▶ _WORK REQUIRED_: Nothing in the records should be left out; transcribe them exactly.

▶ _THE DATA_:
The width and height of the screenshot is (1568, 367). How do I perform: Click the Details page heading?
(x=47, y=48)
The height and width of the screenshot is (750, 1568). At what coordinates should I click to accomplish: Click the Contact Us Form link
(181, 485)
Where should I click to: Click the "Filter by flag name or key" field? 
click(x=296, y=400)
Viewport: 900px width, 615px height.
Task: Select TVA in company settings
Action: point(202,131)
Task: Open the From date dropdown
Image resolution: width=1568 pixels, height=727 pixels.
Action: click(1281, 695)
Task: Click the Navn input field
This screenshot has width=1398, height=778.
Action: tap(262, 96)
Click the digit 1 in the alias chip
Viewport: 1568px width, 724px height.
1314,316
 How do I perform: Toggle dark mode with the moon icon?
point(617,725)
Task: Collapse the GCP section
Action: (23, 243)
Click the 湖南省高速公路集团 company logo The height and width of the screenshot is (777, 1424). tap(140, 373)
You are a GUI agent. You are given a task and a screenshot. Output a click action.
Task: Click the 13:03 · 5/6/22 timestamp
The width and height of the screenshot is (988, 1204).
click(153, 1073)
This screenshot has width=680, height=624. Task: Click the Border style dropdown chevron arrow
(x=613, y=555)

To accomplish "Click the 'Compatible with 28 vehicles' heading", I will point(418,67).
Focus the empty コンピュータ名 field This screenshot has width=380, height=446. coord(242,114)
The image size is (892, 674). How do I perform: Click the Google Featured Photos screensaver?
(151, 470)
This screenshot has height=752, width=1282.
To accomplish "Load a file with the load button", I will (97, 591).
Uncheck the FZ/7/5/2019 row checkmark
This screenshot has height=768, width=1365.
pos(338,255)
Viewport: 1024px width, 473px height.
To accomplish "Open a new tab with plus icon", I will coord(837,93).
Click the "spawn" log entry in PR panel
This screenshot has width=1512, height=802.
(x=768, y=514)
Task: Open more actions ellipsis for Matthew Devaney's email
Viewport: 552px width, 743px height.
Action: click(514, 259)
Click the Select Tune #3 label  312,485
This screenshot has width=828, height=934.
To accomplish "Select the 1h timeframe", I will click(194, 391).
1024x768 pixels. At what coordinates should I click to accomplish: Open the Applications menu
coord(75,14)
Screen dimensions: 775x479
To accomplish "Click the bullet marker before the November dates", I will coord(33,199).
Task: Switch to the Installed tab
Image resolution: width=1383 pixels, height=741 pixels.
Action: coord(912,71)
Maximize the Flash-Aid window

▶ _RESPONSE TO THE EXERCISE_:
The width and height of the screenshot is (1568, 367). How do I perform: Click the Details page heading?
(x=47, y=48)
The height and width of the screenshot is (750, 1568). At what coordinates should I click to accomplish: Click the Contact Us Form link
(181, 485)
Where should I click to: Click the "Filter by flag name or key" field? 
click(x=296, y=400)
Viewport: 900px width, 615px height.
Task: Select TVA in company settings
Action: point(202,131)
Task: Open the From date dropdown
Image resolution: width=1568 pixels, height=727 pixels.
Action: click(1281, 695)
Task: Click the Navn input field
This screenshot has width=1398, height=778.
Action: tap(262, 96)
Click the digit 1 in the alias chip
Viewport: 1568px width, 724px height.
1314,316
 How do I perform: Toggle dark mode with the moon icon?
point(617,725)
Task: Collapse the GCP section
Action: (23, 243)
Click the 湖南省高速公路集团 company logo The height and width of the screenshot is (777, 1424). tap(140, 373)
You are a GUI agent. You are given a task and a screenshot. Output a click action.
Task: Click the 13:03 · 5/6/22 timestamp
The width and height of the screenshot is (988, 1204).
click(153, 1073)
This screenshot has width=680, height=624. Task: Click the Border style dropdown chevron arrow
(x=613, y=555)

To accomplish "Click the 'Compatible with 28 vehicles' heading", I will point(418,67).
Focus the empty コンピュータ名 field This screenshot has width=380, height=446. coord(242,114)
The image size is (892, 674). How do I perform: Click the Google Featured Photos screensaver?
(151, 470)
This screenshot has height=752, width=1282.
To accomplish "Load a file with the load button", I will (97, 591).
Uncheck the FZ/7/5/2019 row checkmark
This screenshot has height=768, width=1365.
pos(338,255)
Viewport: 1024px width, 473px height.
To accomplish "Open a new tab with plus icon", I will coord(837,93).
Click the "spawn" log entry in PR panel
This screenshot has width=1512, height=802.
(x=768, y=514)
Task: Open more actions ellipsis for Matthew Devaney's email
Viewport: 552px width, 743px height.
Action: click(514, 259)
Click the Select Tune #3 label  312,485
This screenshot has width=828, height=934.
To accomplish "Select the 1h timeframe", I will click(194, 391).
1024x768 pixels. At what coordinates should I click to accomplish: Open the Applications menu
coord(75,14)
Screen dimensions: 775x479
To accomplish "Click the bullet marker before the November dates", I will coord(33,199).
Task: Switch to the Installed tab
Image resolution: width=1383 pixels, height=741 pixels.
Action: coord(912,71)
Maximize the Flash-Aid window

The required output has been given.